4月30日、ドイツ・ミュンスターにある連邦軍基地を訪問したメルツ首相(写真:AP/アフロ)
[ロンドン発]フリードリヒ・メルツ独首相が進める大規模な軍備計画が欧州の地政学的・産業的バランスを根底から揺さぶっている。ドイツが劇的な「再軍備」に舵を切った背景にはウクライナを侵略するロシアの脅威や第2次トランプ政権下で露呈した欧米の分断がある。
2026~30年にかけ国防費に計7790億ユーロを投入
日本と同じく第2次大戦の侵略国であり敗戦国として裁かれたドイツは戦後の「平和国家」を卒業し、2026~30年にかけ国防費に計7790億ユーロを投入し、欧州屈指の軍事大国の道を進んでいる。ドイツの強大な力が欧州の安全保障を真に統合するのか、それとも分断を招くのか。

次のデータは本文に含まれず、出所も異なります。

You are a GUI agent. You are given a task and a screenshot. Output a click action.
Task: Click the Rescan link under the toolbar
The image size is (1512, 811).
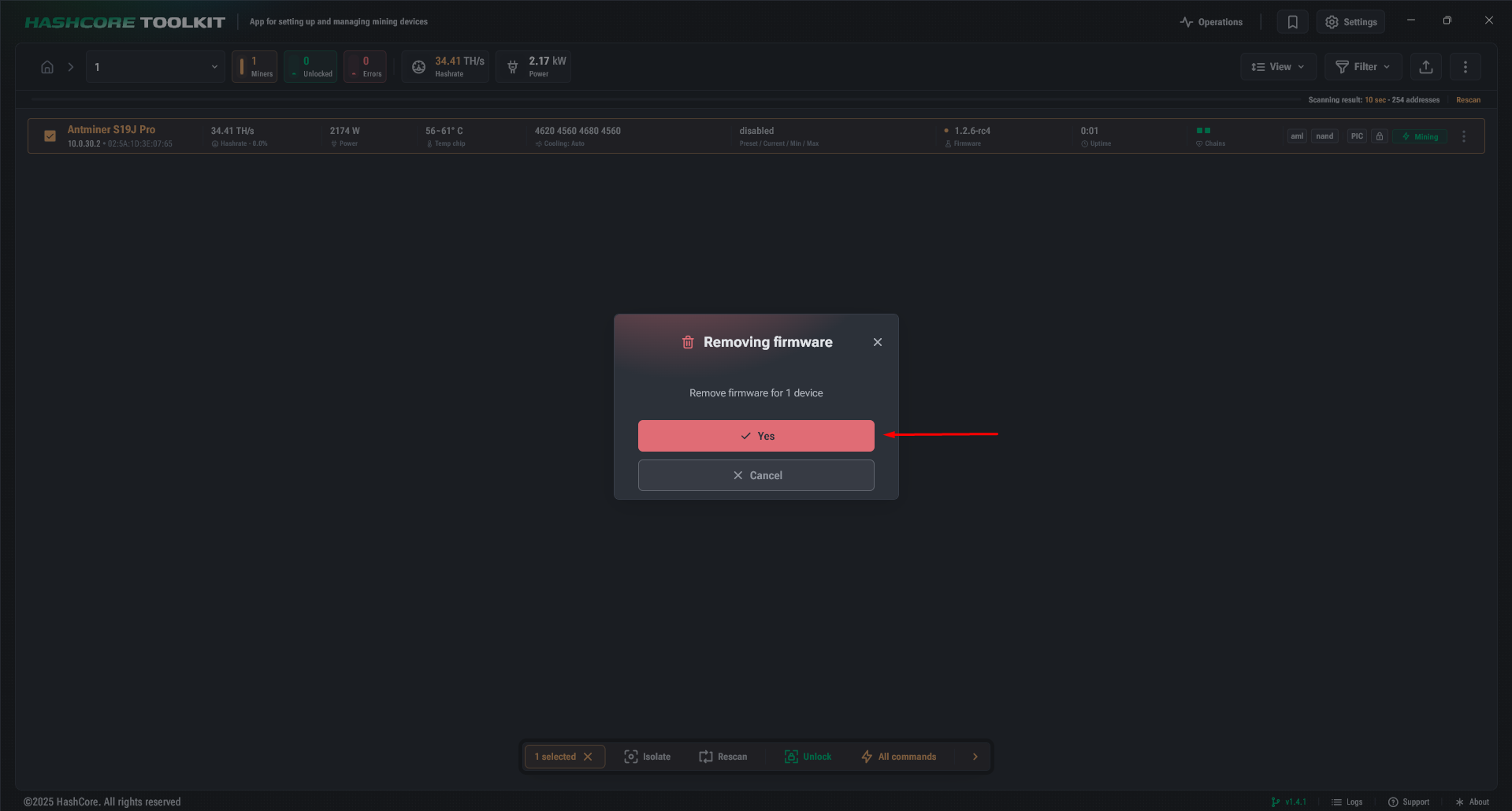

ナチズムの反省から民主国家に忠誠を誓う「市民としての兵士」の理念を支持した第2次大戦時のドイツ陸軍将校アクセル・フォン・デム・ブッシェは1953年10月、「ドイツ再軍備:希望と不安」と題して米外交雑誌フォーリン・アフェアーズに寄稿した。
ブッシェは42年、東部戦線でユダヤ人虐殺を目の当たりにしたことから反ナチス抵抗運動に身を投じ、クラウス・フォン・シュタウフェンベルクらによるヒトラー暗殺計画に加わった数少ない生存者の1人である。戦後は外交官や開発援助の実務家として活動した。